→ What the task requires
The data must be returned in full and exactly as given.

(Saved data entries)
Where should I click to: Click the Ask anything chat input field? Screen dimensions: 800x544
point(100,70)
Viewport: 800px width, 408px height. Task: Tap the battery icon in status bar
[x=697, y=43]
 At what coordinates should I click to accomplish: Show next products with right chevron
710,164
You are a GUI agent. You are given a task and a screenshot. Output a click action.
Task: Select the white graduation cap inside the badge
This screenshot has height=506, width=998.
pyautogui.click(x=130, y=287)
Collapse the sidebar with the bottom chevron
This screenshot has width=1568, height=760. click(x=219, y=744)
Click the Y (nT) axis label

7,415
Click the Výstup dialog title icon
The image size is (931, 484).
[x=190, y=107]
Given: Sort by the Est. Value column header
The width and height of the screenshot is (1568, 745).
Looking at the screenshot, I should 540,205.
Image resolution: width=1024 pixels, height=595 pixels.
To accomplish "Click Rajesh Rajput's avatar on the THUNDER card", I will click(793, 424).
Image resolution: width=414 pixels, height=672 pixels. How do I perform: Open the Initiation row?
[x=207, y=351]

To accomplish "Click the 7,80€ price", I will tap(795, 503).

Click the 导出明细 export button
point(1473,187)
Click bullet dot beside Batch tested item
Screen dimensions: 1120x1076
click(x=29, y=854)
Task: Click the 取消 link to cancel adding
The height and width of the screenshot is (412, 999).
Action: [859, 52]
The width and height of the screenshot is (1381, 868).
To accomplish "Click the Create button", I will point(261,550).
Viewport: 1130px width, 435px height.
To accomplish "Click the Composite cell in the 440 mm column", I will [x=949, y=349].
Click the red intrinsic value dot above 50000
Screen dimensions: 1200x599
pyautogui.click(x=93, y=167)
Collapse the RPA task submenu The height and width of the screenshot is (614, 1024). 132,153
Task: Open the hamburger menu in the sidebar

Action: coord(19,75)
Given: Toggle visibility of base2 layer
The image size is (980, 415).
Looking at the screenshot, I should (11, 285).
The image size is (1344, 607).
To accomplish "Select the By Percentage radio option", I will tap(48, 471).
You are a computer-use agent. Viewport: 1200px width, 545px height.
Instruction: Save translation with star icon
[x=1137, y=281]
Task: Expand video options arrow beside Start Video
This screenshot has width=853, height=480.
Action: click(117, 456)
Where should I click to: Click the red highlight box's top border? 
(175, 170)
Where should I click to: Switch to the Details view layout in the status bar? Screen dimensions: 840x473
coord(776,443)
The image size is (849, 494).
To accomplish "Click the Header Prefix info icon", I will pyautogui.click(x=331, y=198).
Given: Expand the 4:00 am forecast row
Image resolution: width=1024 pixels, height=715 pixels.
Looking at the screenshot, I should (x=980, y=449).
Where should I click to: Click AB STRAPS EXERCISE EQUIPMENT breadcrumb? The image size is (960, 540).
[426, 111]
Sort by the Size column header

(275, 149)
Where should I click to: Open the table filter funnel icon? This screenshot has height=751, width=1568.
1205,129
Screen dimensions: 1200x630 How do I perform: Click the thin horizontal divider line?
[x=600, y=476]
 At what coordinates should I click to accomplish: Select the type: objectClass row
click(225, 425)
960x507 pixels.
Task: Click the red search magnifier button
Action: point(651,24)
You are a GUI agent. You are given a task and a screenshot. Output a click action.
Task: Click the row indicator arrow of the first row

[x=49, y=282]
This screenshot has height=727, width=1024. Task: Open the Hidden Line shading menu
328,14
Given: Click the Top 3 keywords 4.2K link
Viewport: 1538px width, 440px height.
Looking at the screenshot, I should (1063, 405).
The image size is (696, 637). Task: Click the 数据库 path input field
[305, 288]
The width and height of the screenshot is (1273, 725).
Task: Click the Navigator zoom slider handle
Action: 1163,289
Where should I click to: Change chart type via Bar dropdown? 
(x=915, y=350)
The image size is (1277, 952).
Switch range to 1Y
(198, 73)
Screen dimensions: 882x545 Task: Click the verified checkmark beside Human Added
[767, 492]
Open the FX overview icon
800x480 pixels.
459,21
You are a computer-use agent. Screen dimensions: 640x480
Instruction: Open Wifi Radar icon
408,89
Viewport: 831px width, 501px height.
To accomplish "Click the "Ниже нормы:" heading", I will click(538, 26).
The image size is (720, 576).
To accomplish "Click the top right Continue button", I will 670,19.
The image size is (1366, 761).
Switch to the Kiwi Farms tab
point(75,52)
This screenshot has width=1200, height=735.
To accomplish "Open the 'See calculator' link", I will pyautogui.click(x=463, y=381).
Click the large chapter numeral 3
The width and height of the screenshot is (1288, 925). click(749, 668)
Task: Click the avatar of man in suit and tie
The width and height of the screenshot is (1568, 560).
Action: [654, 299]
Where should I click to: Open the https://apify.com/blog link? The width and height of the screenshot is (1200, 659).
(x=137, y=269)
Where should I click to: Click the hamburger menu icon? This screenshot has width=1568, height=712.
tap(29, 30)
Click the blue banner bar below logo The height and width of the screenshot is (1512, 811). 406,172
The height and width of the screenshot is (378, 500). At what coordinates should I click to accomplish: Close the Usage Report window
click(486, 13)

→ Task result
Where should I click to: Click the Ask anything chat input field? Screen dimensions: 800x544
point(100,70)
Viewport: 800px width, 408px height. Task: Tap the battery icon in status bar
[x=697, y=43]
 At what coordinates should I click to accomplish: Show next products with right chevron
710,164
You are a GUI agent. You are given a task and a screenshot. Output a click action.
Task: Select the white graduation cap inside the badge
This screenshot has height=506, width=998.
pyautogui.click(x=130, y=287)
Collapse the sidebar with the bottom chevron
This screenshot has width=1568, height=760. click(x=219, y=744)
Click the Y (nT) axis label

7,415
Click the Výstup dialog title icon
The image size is (931, 484).
[x=190, y=107]
Given: Sort by the Est. Value column header
The width and height of the screenshot is (1568, 745).
Looking at the screenshot, I should 540,205.
Image resolution: width=1024 pixels, height=595 pixels.
To accomplish "Click Rajesh Rajput's avatar on the THUNDER card", I will click(793, 424).
Image resolution: width=414 pixels, height=672 pixels. How do I perform: Open the Initiation row?
[x=207, y=351]

To accomplish "Click the 7,80€ price", I will tap(795, 503).

Click the 导出明细 export button
point(1473,187)
Click bullet dot beside Batch tested item
Screen dimensions: 1120x1076
click(x=29, y=854)
Task: Click the 取消 link to cancel adding
The height and width of the screenshot is (412, 999).
Action: [859, 52]
The width and height of the screenshot is (1381, 868).
To accomplish "Click the Create button", I will point(261,550).
Viewport: 1130px width, 435px height.
To accomplish "Click the Composite cell in the 440 mm column", I will [x=949, y=349].
Click the red intrinsic value dot above 50000
Screen dimensions: 1200x599
pyautogui.click(x=93, y=167)
Collapse the RPA task submenu The height and width of the screenshot is (614, 1024). 132,153
Task: Open the hamburger menu in the sidebar

Action: coord(19,75)
Given: Toggle visibility of base2 layer
The image size is (980, 415).
Looking at the screenshot, I should (11, 285).
The image size is (1344, 607).
To accomplish "Select the By Percentage radio option", I will tap(48, 471).
You are a computer-use agent. Viewport: 1200px width, 545px height.
Instruction: Save translation with star icon
[x=1137, y=281]
Task: Expand video options arrow beside Start Video
This screenshot has width=853, height=480.
Action: click(117, 456)
Where should I click to: Click the red highlight box's top border? 
(175, 170)
Where should I click to: Switch to the Details view layout in the status bar? Screen dimensions: 840x473
coord(776,443)
The image size is (849, 494).
To accomplish "Click the Header Prefix info icon", I will pyautogui.click(x=331, y=198).
Given: Expand the 4:00 am forecast row
Image resolution: width=1024 pixels, height=715 pixels.
Looking at the screenshot, I should (x=980, y=449).
Where should I click to: Click AB STRAPS EXERCISE EQUIPMENT breadcrumb? The image size is (960, 540).
[426, 111]
Sort by the Size column header

(275, 149)
Where should I click to: Open the table filter funnel icon? This screenshot has height=751, width=1568.
1205,129
Screen dimensions: 1200x630 How do I perform: Click the thin horizontal divider line?
[x=600, y=476]
 At what coordinates should I click to accomplish: Select the type: objectClass row
click(225, 425)
960x507 pixels.
Task: Click the red search magnifier button
Action: point(651,24)
You are a GUI agent. You are given a task and a screenshot. Output a click action.
Task: Click the row indicator arrow of the first row

[x=49, y=282]
This screenshot has height=727, width=1024. Task: Open the Hidden Line shading menu
328,14
Given: Click the Top 3 keywords 4.2K link
Viewport: 1538px width, 440px height.
Looking at the screenshot, I should (1063, 405).
The image size is (696, 637). Task: Click the 数据库 path input field
[305, 288]
The width and height of the screenshot is (1273, 725).
Task: Click the Navigator zoom slider handle
Action: 1163,289
Where should I click to: Change chart type via Bar dropdown? 
(x=915, y=350)
The image size is (1277, 952).
Switch range to 1Y
(198, 73)
Screen dimensions: 882x545 Task: Click the verified checkmark beside Human Added
[767, 492]
Open the FX overview icon
800x480 pixels.
459,21
You are a computer-use agent. Screen dimensions: 640x480
Instruction: Open Wifi Radar icon
408,89
Viewport: 831px width, 501px height.
To accomplish "Click the "Ниже нормы:" heading", I will click(538, 26).
The image size is (720, 576).
To accomplish "Click the top right Continue button", I will 670,19.
The image size is (1366, 761).
Switch to the Kiwi Farms tab
point(75,52)
This screenshot has width=1200, height=735.
To accomplish "Open the 'See calculator' link", I will pyautogui.click(x=463, y=381).
Click the large chapter numeral 3
The width and height of the screenshot is (1288, 925). click(749, 668)
Task: Click the avatar of man in suit and tie
The width and height of the screenshot is (1568, 560).
Action: [654, 299]
Where should I click to: Open the https://apify.com/blog link? The width and height of the screenshot is (1200, 659).
(x=137, y=269)
Where should I click to: Click the hamburger menu icon? This screenshot has width=1568, height=712.
tap(29, 30)
Click the blue banner bar below logo The height and width of the screenshot is (1512, 811). 406,172
The height and width of the screenshot is (378, 500). At what coordinates should I click to accomplish: Close the Usage Report window
click(486, 13)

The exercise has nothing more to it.